# Sweet December Ice! 12-11-18



## bobberbucket (Mar 30, 2008)

It’s been fairly cold so I set out to Mogadore to check a few spots. First stop was palm road most spots 2” good black ice. Didn’t fish it just spudded around. Then I headed to clr two guys were coming off the ice they informed me of the ice conditions and wished me luck. I spudded my way out to 8fow water was gin clear ice was 2-2.5 with some thinner areas. Saw some dink gills and shad but couldn’t catch anything. It was also windy and I wish I’d have brought my shack! Packed up and headed to lansinger ice was 2-3” good hard black stuff! spudded out to 12 fow moved around some but couldn’t find any steady action. It wasn’t nearly as windy as clr the sunshine felt good the vexliar was humming and the Iake was moaning! Caught one little perch and a few small gills! Felt great to be back on the ice even tho I know it’s gone by Saturday it was nice to get a taste of that sweet sweet December ice!













































Sent from my iPhone using Tapatalk


----------



## swone (Jan 24, 2007)

Way to go!


----------



## 1more (Jan 10, 2015)

Just a tease to get the blood pumping! Be safe..


----------



## icebucketjohn (Dec 22, 2005)

Thanks for the report & pics Dave....I'm sure it felt totally awesome to be on the ice again.

BTW... Nice Cigar TOO!!!!!


----------



## STRONGPERSUADER (Nov 5, 2006)

Bobberbucket... first guy on the ice.. last one off. Never fails, like clockwork. Way to get out there an hunt em bro. Stay safe.


----------



## bobberbucket (Mar 30, 2008)

Thanks guys! It was fun figures I haven’t been able to get away from work to get back out. I’m sure with the temperatures she’s gone by Saturday. Hopefully January brings the big freeze!


Sent from my iPhone using Tapatalk


----------



## brad crappie (Sep 29, 2015)

bobberbucket said:


> Thanks guys! It was fun figures I haven’t been able to get away from work to get back out. I’m sure with the temperatures she’s gone by Saturday.

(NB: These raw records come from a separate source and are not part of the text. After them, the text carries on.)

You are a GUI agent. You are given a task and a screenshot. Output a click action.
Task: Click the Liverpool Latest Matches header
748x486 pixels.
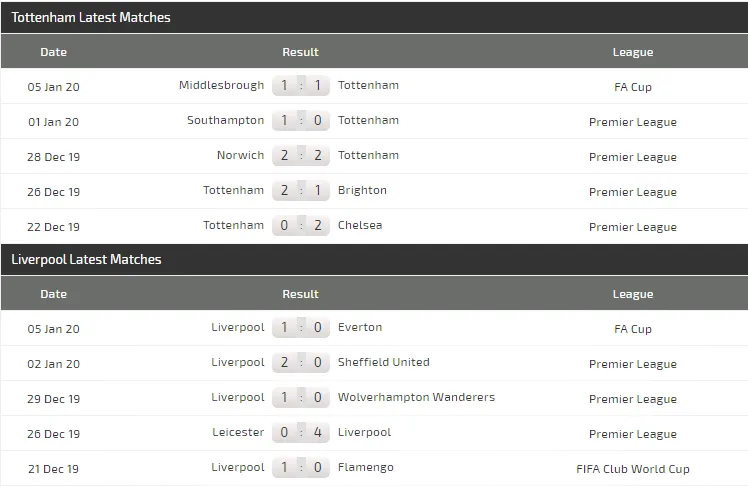click(86, 260)
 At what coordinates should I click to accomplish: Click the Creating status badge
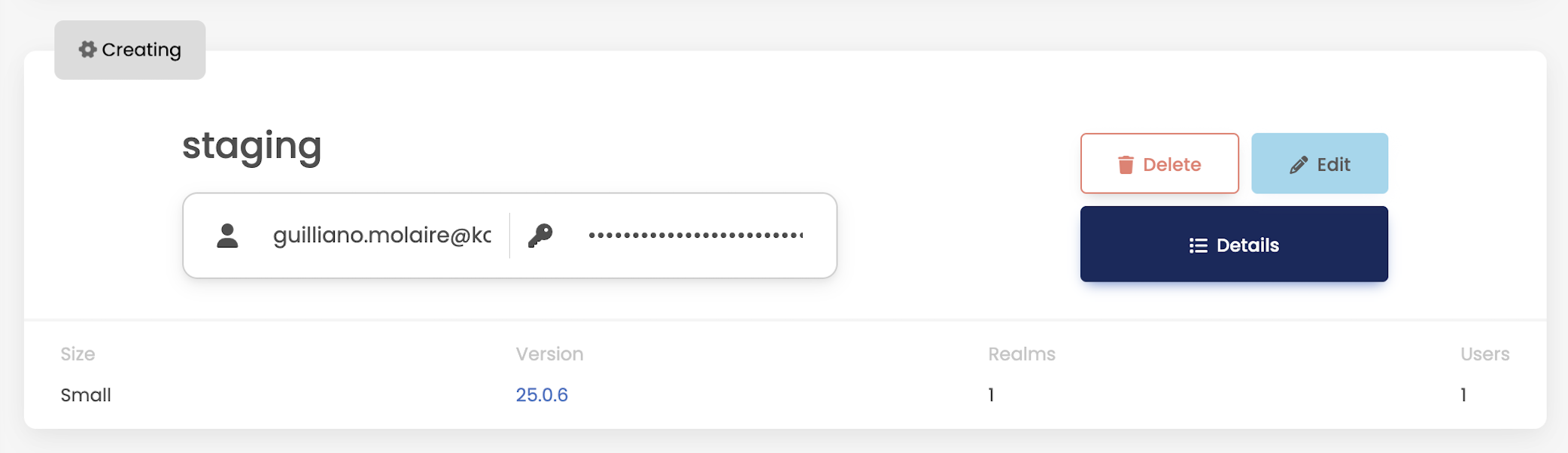(130, 50)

Hopefully January brings the big freeze!
> 
> 
> Sent from my iPhone using Tapatalk


Think it might stay on not much rain but definitely just a pain in the rear!


----------



## bobberbucket (Mar 30, 2008)

brad crappie said:


> Think it might stay on not much rain but definitely just a pain in the rear!


With what I’ve seen in regards to snow melt, sunshine, mild temps . And the current forecast I’d be stupid enough to go tomorrow but as far as anything after that doubtful until 2019. If i were fishing tomorrow I’d be paying close attention to the conditions as the day unfolds. Unfortunately I’ll probably be stuck at work till it’s too late. 


Sent from my iPhone using Tapatalk


----------



## Shad Rap (Nov 10, 2010)

That's a huge blunt...all for yourself?


----------



## bobberbucket (Mar 30, 2008)

Shad Rap said:


> That's a huge blunt...all for yourself?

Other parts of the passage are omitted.